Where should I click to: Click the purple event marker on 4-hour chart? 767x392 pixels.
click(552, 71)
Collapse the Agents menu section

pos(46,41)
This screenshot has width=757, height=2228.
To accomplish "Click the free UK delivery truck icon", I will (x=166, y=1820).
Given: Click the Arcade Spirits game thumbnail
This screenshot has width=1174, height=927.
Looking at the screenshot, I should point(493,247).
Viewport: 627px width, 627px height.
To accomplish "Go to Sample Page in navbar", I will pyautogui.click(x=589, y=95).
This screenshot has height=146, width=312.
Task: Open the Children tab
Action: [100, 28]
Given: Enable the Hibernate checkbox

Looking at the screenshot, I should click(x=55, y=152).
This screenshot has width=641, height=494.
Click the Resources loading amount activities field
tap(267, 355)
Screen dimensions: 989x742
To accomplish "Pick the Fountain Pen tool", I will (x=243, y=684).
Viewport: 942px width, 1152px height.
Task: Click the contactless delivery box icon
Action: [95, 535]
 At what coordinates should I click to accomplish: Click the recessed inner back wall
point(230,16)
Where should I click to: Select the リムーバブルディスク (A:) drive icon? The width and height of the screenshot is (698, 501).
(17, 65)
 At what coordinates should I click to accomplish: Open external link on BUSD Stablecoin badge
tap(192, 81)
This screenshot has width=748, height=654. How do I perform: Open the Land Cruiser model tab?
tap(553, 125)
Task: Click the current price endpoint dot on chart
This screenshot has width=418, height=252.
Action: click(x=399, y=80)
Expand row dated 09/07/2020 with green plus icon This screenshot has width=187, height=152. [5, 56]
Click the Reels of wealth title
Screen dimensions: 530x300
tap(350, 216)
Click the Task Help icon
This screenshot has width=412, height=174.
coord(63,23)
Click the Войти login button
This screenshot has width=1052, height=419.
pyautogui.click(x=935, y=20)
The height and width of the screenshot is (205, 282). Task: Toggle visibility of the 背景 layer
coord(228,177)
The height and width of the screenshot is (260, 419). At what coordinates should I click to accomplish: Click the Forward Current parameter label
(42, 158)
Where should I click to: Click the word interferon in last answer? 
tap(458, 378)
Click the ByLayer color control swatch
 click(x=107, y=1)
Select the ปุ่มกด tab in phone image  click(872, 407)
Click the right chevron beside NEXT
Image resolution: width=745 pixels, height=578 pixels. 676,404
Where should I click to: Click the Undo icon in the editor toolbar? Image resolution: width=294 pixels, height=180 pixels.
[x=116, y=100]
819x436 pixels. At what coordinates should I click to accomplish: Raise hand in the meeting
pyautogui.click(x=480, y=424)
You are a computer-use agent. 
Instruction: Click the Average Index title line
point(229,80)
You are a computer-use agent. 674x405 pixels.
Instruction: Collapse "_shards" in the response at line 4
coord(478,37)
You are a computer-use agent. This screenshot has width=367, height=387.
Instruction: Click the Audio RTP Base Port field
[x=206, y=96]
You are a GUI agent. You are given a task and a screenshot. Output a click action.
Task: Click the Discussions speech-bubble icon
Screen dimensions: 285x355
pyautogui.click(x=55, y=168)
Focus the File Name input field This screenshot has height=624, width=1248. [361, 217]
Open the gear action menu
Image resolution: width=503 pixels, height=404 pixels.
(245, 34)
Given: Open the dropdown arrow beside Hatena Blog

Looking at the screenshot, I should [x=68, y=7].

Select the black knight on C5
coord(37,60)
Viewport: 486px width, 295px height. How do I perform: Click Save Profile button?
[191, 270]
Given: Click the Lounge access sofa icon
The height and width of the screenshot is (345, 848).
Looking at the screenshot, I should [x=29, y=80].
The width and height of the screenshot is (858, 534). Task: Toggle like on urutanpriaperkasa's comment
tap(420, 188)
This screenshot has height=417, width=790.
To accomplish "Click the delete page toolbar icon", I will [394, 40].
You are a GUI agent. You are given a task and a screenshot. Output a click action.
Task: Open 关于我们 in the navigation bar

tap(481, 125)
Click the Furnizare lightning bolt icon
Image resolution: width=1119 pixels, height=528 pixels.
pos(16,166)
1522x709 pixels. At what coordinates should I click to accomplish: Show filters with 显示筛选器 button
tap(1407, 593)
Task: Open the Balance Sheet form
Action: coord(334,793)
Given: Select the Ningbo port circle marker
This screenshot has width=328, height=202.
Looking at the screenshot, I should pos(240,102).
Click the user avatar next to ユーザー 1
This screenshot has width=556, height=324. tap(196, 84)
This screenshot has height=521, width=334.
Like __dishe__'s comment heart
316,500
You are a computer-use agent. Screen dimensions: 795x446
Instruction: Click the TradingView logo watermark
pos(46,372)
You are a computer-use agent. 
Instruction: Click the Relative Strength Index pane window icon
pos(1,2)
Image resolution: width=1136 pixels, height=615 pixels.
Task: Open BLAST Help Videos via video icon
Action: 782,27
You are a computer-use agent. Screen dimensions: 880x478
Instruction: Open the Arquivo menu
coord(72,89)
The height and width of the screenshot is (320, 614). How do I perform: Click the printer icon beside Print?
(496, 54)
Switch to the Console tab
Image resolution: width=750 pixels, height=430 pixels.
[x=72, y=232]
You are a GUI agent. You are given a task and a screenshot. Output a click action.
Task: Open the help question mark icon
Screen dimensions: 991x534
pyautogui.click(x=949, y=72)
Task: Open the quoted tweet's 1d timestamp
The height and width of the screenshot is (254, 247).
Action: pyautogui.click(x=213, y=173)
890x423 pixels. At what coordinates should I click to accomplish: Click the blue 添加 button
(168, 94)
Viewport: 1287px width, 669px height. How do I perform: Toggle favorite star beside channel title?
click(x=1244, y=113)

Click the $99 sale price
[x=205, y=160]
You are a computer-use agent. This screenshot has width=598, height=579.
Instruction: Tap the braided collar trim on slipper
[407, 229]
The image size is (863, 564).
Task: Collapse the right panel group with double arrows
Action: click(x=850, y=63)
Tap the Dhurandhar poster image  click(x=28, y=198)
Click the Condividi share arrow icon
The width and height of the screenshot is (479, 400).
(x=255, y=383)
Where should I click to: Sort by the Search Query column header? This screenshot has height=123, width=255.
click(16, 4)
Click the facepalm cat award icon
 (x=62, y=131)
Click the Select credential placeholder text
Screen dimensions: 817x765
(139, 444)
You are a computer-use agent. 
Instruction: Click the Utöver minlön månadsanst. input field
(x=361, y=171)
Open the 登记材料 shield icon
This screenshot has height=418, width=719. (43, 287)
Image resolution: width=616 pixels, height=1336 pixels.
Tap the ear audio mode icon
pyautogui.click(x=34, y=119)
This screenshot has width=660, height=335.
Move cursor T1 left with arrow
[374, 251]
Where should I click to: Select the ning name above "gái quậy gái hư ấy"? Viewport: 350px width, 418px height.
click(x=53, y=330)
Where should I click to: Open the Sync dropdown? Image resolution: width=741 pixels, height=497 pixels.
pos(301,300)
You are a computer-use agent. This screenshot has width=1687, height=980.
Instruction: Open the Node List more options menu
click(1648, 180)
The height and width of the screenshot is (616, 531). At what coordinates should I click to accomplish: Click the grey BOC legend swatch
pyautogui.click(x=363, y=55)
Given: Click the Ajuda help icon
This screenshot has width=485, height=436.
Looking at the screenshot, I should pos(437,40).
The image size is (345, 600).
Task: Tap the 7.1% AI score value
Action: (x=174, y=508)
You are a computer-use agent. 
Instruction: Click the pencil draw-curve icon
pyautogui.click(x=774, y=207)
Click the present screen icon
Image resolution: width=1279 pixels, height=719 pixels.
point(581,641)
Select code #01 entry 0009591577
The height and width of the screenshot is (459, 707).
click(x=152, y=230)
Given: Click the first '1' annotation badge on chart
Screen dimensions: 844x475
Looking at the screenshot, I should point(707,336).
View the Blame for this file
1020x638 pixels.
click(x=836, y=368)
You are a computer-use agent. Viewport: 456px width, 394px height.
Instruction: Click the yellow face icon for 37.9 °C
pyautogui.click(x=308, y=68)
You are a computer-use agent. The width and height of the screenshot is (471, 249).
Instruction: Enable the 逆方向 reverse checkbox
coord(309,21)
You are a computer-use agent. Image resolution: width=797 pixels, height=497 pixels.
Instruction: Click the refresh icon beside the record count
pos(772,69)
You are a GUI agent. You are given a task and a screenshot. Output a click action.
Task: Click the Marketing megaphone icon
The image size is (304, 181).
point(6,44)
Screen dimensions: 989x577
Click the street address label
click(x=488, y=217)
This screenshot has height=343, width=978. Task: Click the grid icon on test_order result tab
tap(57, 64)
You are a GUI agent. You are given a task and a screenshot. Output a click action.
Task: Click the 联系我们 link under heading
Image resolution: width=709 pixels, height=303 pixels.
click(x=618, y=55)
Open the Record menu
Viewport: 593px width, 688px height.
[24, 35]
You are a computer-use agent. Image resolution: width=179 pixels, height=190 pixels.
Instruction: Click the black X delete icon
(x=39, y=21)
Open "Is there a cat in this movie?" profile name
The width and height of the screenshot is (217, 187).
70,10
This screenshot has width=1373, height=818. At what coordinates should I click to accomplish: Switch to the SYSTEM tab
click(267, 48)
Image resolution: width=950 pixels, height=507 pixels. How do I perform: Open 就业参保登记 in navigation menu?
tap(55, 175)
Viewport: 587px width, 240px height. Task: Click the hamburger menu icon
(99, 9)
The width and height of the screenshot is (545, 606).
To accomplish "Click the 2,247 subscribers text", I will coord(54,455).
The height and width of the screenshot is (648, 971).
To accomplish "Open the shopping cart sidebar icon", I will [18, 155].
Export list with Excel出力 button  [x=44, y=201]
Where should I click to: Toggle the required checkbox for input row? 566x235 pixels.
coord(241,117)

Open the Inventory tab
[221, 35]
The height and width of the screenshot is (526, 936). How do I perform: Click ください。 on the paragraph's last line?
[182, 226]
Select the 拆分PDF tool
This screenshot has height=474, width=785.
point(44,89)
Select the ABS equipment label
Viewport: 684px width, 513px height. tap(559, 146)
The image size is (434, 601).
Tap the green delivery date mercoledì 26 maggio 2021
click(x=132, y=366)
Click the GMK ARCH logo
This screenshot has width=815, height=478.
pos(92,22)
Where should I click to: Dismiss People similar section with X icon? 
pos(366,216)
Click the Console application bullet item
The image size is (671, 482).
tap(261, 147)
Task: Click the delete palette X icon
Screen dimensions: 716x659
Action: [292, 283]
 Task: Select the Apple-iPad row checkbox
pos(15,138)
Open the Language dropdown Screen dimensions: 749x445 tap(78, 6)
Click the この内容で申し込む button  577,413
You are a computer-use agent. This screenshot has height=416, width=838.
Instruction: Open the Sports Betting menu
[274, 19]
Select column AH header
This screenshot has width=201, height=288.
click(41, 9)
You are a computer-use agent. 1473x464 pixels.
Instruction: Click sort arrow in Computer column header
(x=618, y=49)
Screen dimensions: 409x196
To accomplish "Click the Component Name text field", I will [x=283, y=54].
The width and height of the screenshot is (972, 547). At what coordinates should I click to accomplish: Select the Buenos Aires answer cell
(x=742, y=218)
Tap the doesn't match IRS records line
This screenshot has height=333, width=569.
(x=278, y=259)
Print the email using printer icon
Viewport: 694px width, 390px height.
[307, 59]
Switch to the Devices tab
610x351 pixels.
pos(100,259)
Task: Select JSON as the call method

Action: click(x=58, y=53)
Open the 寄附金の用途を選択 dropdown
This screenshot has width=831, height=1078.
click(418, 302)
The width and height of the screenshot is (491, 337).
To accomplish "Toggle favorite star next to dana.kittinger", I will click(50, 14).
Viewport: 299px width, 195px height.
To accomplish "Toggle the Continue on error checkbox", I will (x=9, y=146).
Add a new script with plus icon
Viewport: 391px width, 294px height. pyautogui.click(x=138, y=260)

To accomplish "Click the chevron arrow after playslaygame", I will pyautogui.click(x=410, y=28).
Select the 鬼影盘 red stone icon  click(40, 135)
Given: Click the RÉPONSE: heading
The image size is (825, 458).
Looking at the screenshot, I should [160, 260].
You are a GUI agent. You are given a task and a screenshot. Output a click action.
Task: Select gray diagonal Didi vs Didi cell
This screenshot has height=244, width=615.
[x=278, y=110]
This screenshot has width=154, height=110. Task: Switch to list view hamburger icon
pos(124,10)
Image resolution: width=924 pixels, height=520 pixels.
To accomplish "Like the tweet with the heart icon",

◆ What you will do: Copy out every line of the listing where the word "text" occurs.

◆ Answer:
Click the Select credential placeholder text
To accomplish "Click the 2,247 subscribers text", I will coord(54,455).
To accomplish "Click the Component Name text field", I will [x=283, y=54].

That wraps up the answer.